Smog: la Corte Ue ha sanzionato l'Italia


Tra il 2008 e il 2017, l’Italia ha violato in maniera sistematica e continuata i valori valori limite Ue sulle concentrazioni di PM10 nell’aria.

Lo ha deciso la Corte di Giustizia Ue che ha chiuso così il primo ciclo della procedura di infrazione iniziata dalla Commissione europea nel 2014 per la qualità dell’aria in diverse zone del territorio italiano. Ritenendo insufficienti i chiarimenti forniti dall’Italia nel corso della fase pre contenziosa del procedimento, la Commissione, il 13 ottobre 2018, aveva fatto ricorso alla Corte. Nella sentenza, la Corte ha accolto il ricorso e ha dichiarato che, in particolare dal 2008 al 2017 incluso, i valori limite giornaliero e annuale fissati per le particelle Pm10 sono stati regolarmente superati nelle zone  interessate e che l’Italia non ha manifestamente adottato, in tempo utile, misure adeguate per garantire il rispetto dei suddetti limiti regolati dalle norme Ue sull’inquinamento dell’aria.
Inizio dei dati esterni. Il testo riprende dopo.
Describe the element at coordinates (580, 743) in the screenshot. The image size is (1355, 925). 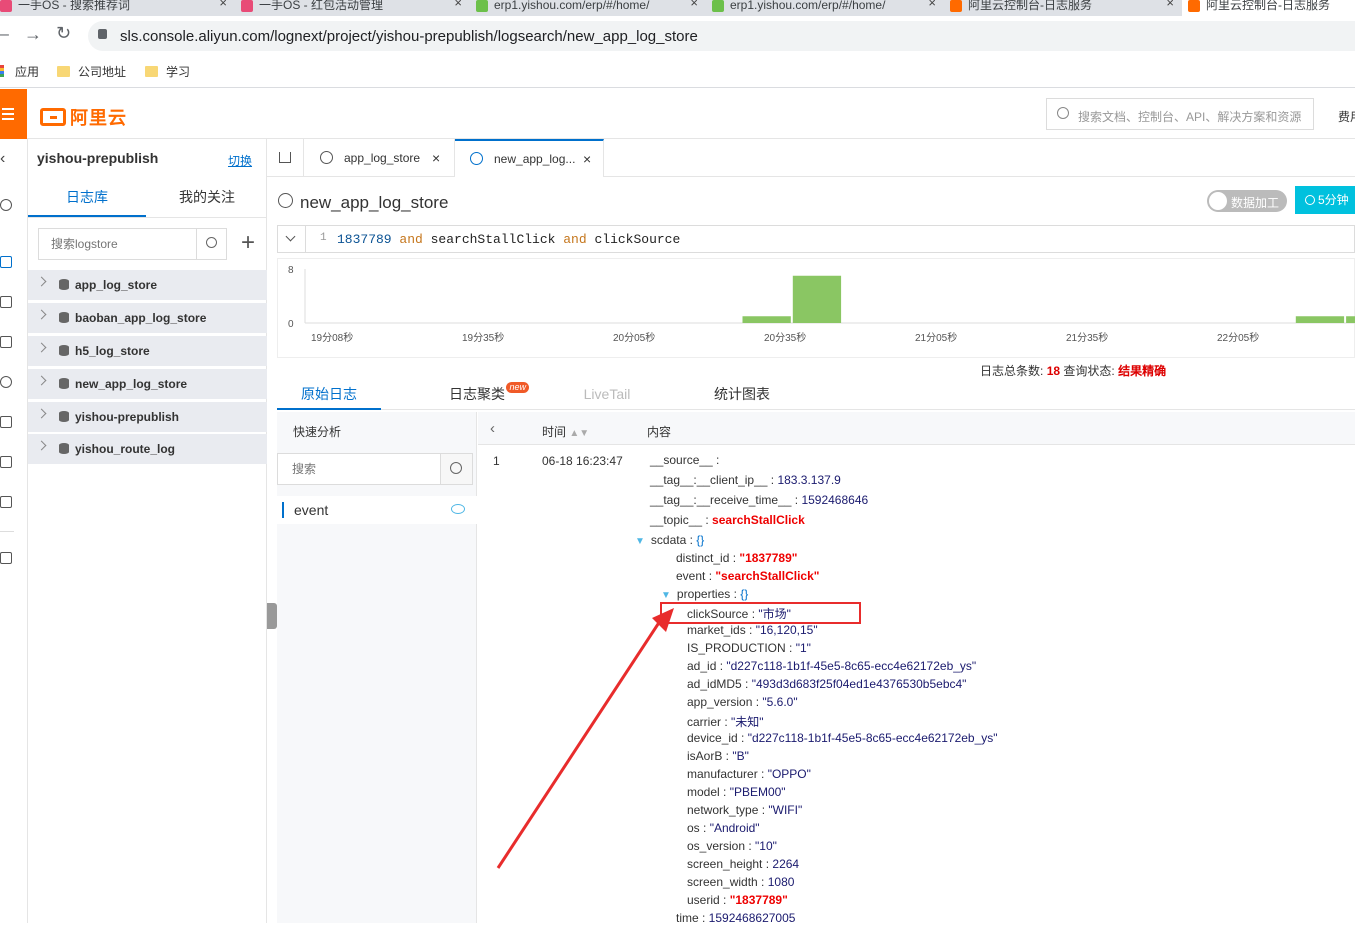
I see `annotation-arrow` at that location.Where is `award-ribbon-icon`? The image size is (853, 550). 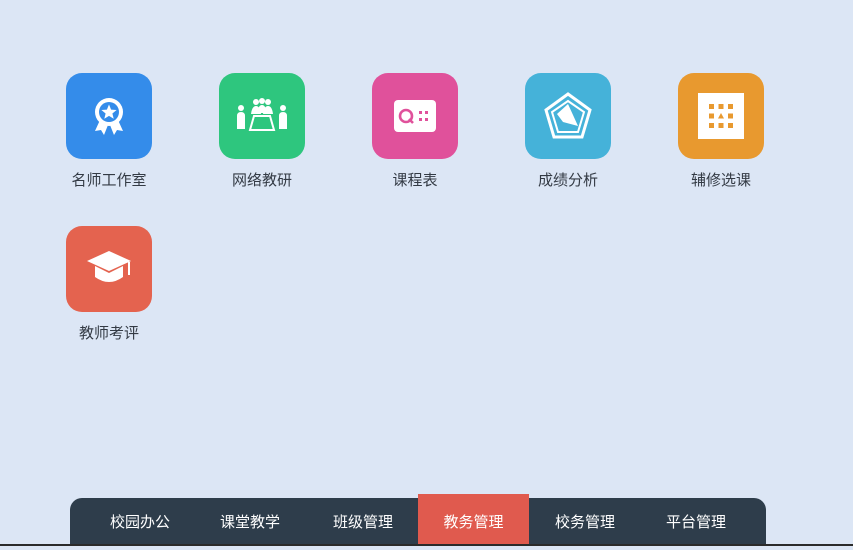 award-ribbon-icon is located at coordinates (109, 116).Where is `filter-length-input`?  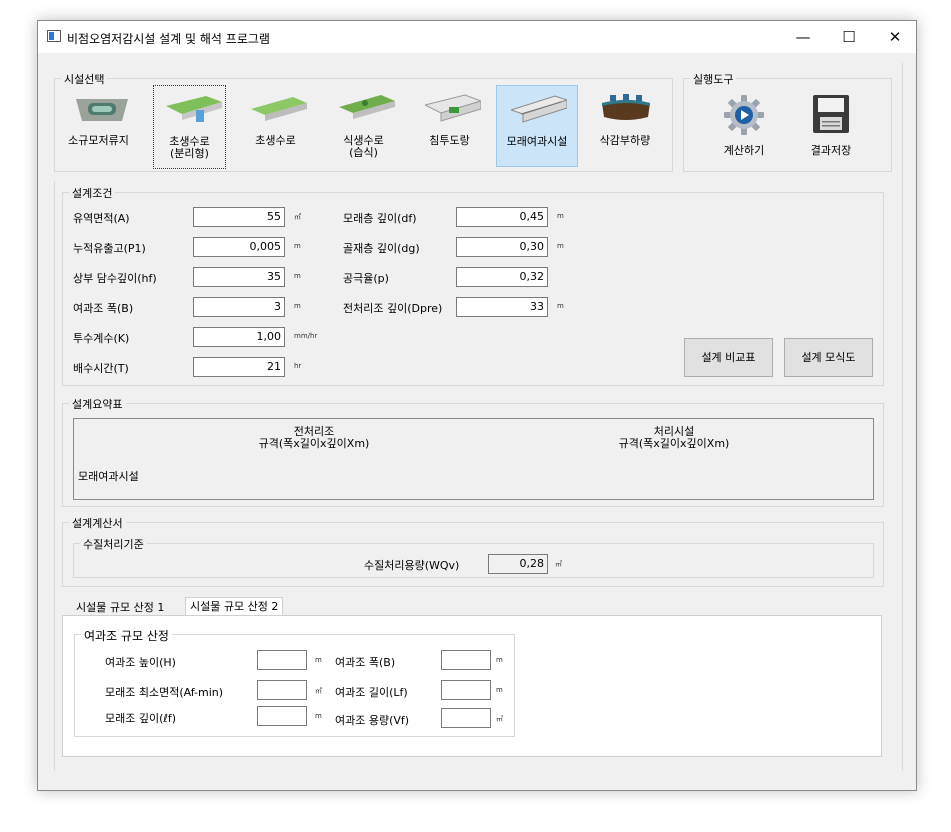 filter-length-input is located at coordinates (466, 690).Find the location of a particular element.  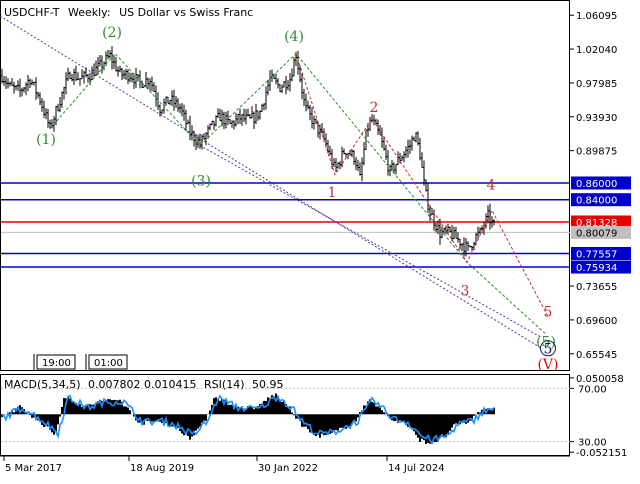

ind-y-tick-label-0: 0.050058 is located at coordinates (600, 380).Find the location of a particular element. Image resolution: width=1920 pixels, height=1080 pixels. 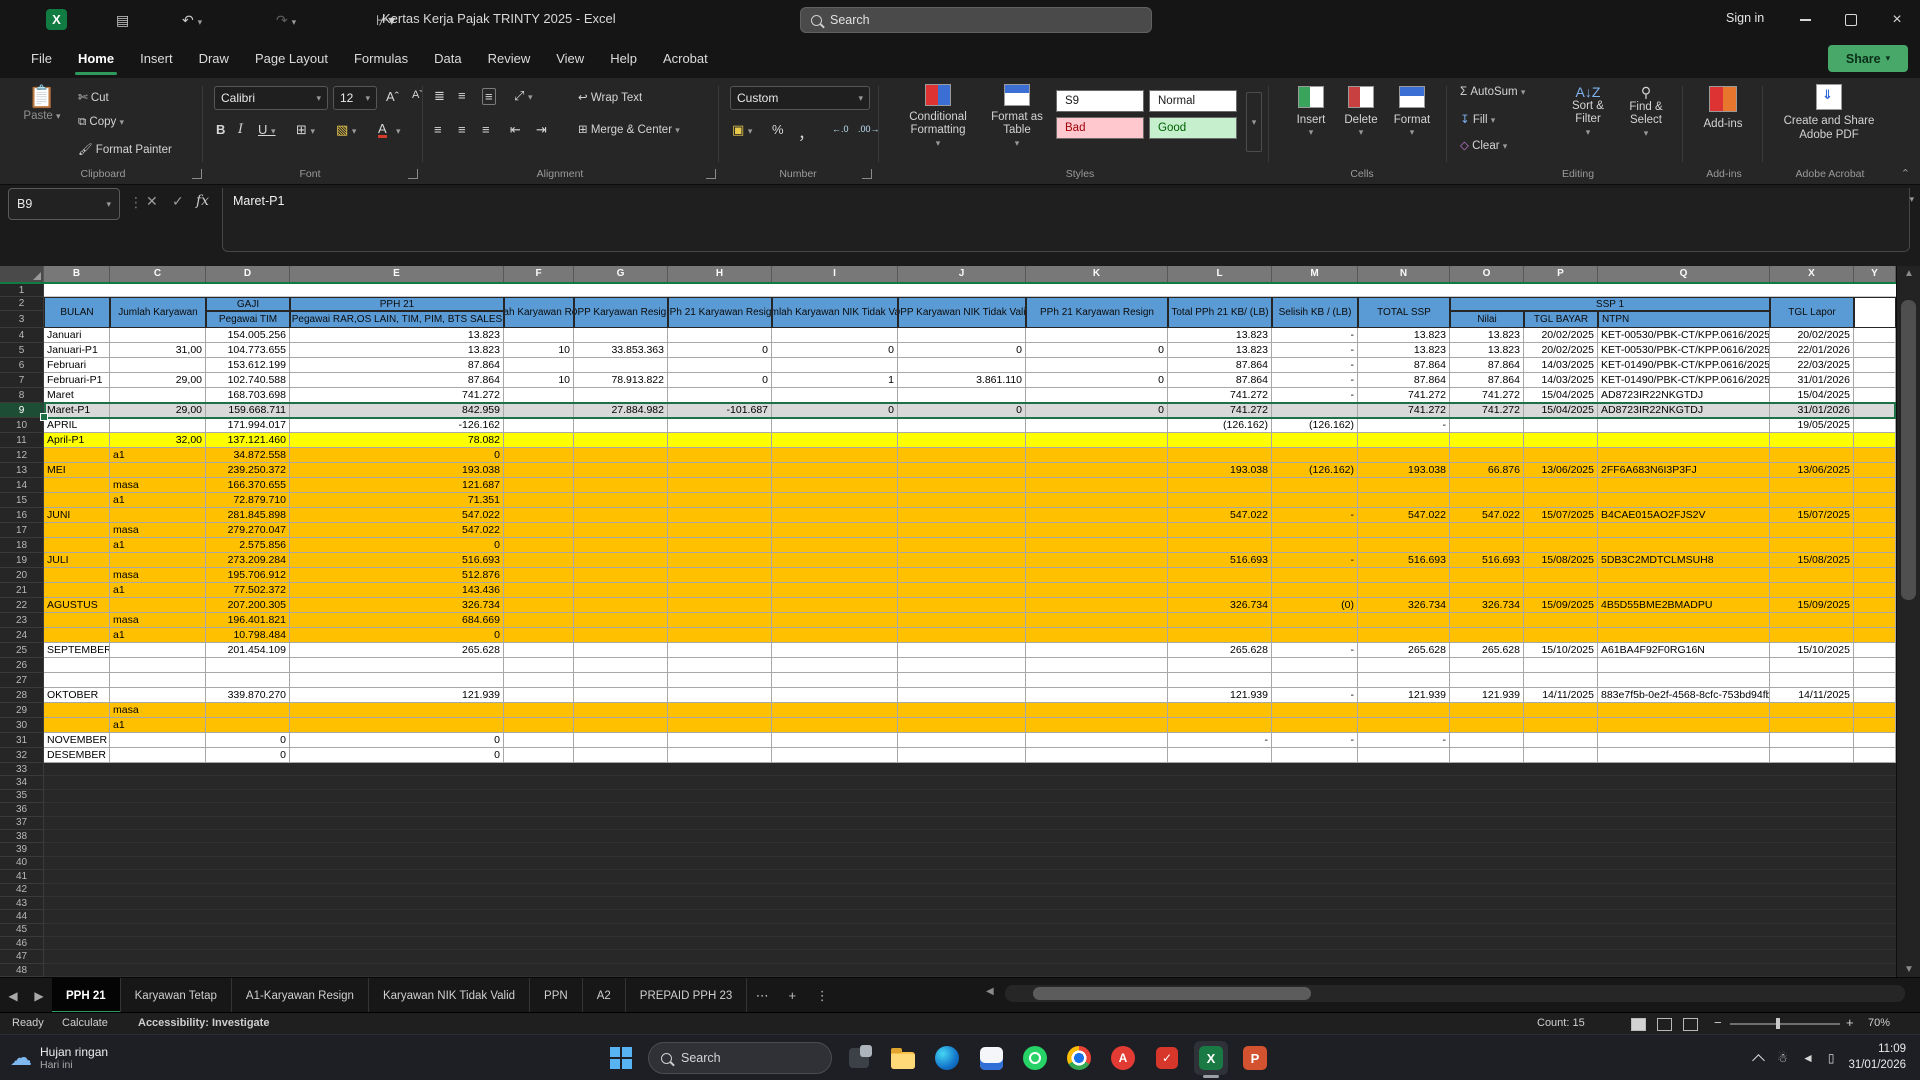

La soglia media annuale per il particolato Pm10, le cosiddette “polveri sottili” legate alle emissioni delle automobili, in particolare di vecchia generazione, ma anche agli impianti di riscaldamento e a molti impianti industriali, è di 40 microgrammi per metro cubo (annuale) e di 50 microgrammi/metro cubo (giornaliera).